Eric Smith is Senior Pastor of Sharon Baptist Church in Savannah, Tennessee and Adjunct Professor of Historical Theology at the Southern Baptist Theological Seminary in Louisville, Kentucky. This interview is based on his new book, Oliver Hart and the Rise of Baptist America (Oxford University Press, 2020).
JF: What led you to write Oliver Hart?
ES: I wrote Oliver Hart and the Rise of Baptist America mostly because I wanted to tell the story of Oliver Hart, arguably the most important evangelical leader of the pre-Revolutionary South, whose thirty-year ministry in Charleston transformed Baptist life in the region. I also wanted to tell the understudied story of American Baptist transformation across the long eighteenth century; Hart provides a particularly useful window into that narrative.
JF: In two sentences, what is the argument of Oliver Hart?

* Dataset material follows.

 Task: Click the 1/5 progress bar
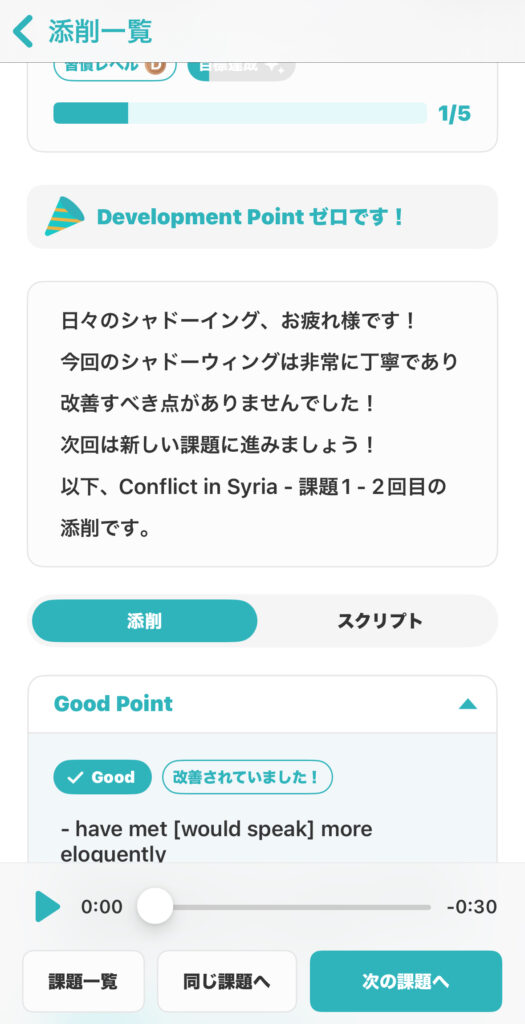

ES: My book argues that Oliver Hart played a pivotal role in the rise of Baptist America in the second half of the eighteenth century by practicing a singular and understated style of religious leadership. Through his earnest piety, relational skills, and ability to integrate Baptist precisionism with the evangelical revivalism of the Great Awakening, Hart became Southern Baptists’ most important pioneer and a key contributor to Baptist ascendancy in America.

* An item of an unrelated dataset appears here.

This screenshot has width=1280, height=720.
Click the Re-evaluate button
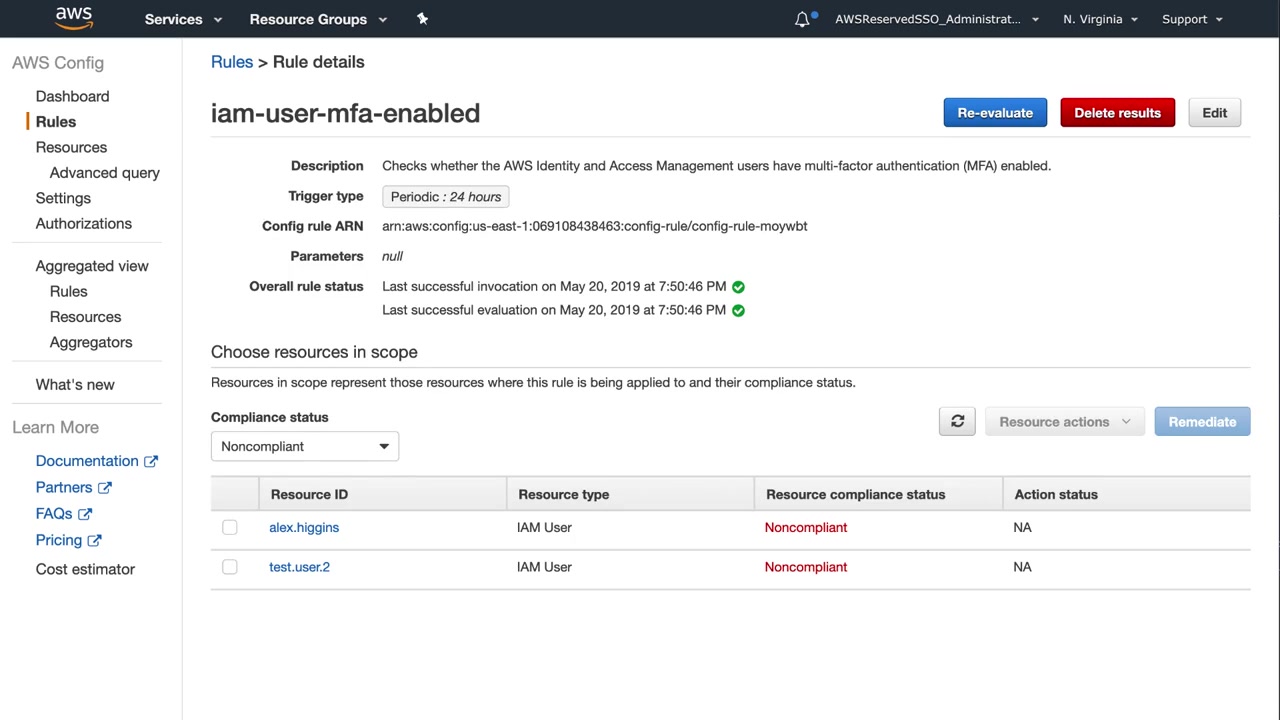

JF: Why do we need to read Oliver Hart?
ES: My book is the only biography of Oliver Hart, Southern Baptists’ most important pioneer and one of the most important evangelical leaders of the eighteenth century. If you read my book, you will also discover how American Baptists began the eighteenth century a small, scattered, disorganized sect, but ended it a large, rapidly growing, increasingly sophisticated, and relatively unified denomination in the young republic.
JF: When and why did you decide to become an American Historian?

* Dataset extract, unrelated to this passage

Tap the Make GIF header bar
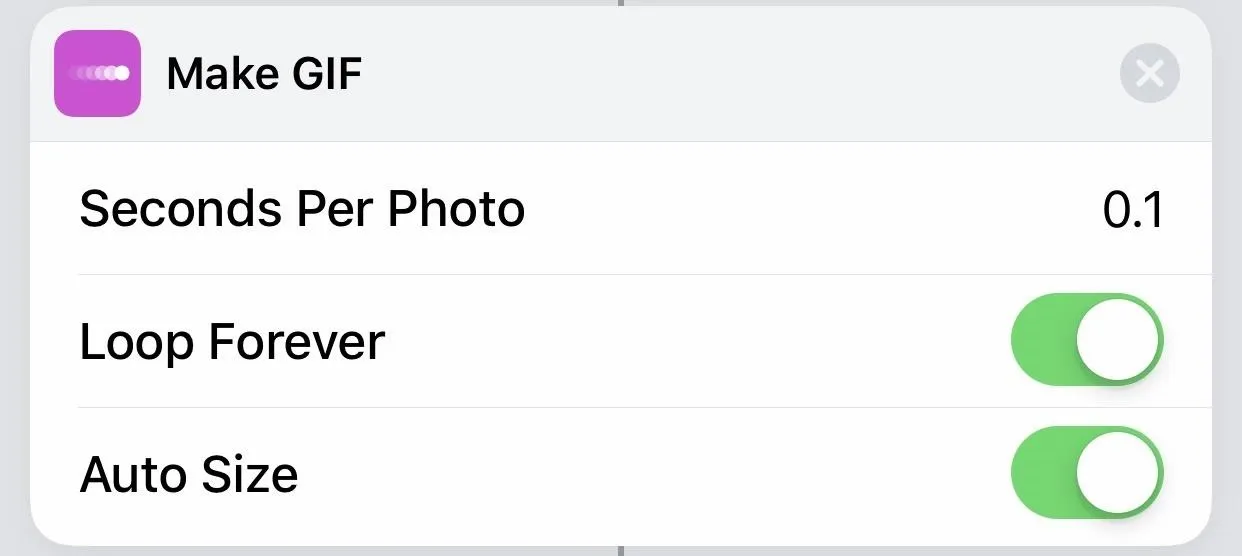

ES: I have always been fascinated by the past! As a child in West Tennessee, I grew up enchanted by American history–exploring Shiloh National Military Park, listening to stories about Davy Crockett, watching the Ken Burns Baseball documentary on PBS with my dad, reading presidential biographies–and I’ve just never gotten over it. I’ve also always loved to write. So as a historian, I get to pursue the sheer joy of learning for myself, and then try to share what I’ve learned by telling the very best story I can to others. I’d love to produce for readers the kinds of informative and enjoyable stories about the past that I’ve benefited from through the years. My work so far has focused on Baptists, an important but relatively understudied group in American religious history. Since this is my own tradition, I have a personal interest in understanding how the Baptists have lived, worshipped, and participated in the larger American story (for good and for bad) through the centuries. Along the way, maybe I can shed some light on the Baptists for others, too.
JF: What is your next project?
ES: I have completed a biography of the eccentric but highly influential Baptist John Leland, which is currently under consideration with a publisher, and I have begun work on a critical biography of the nineteenth-century Southern Baptist leader John A. Broadus.
JF: Thanks, Eric!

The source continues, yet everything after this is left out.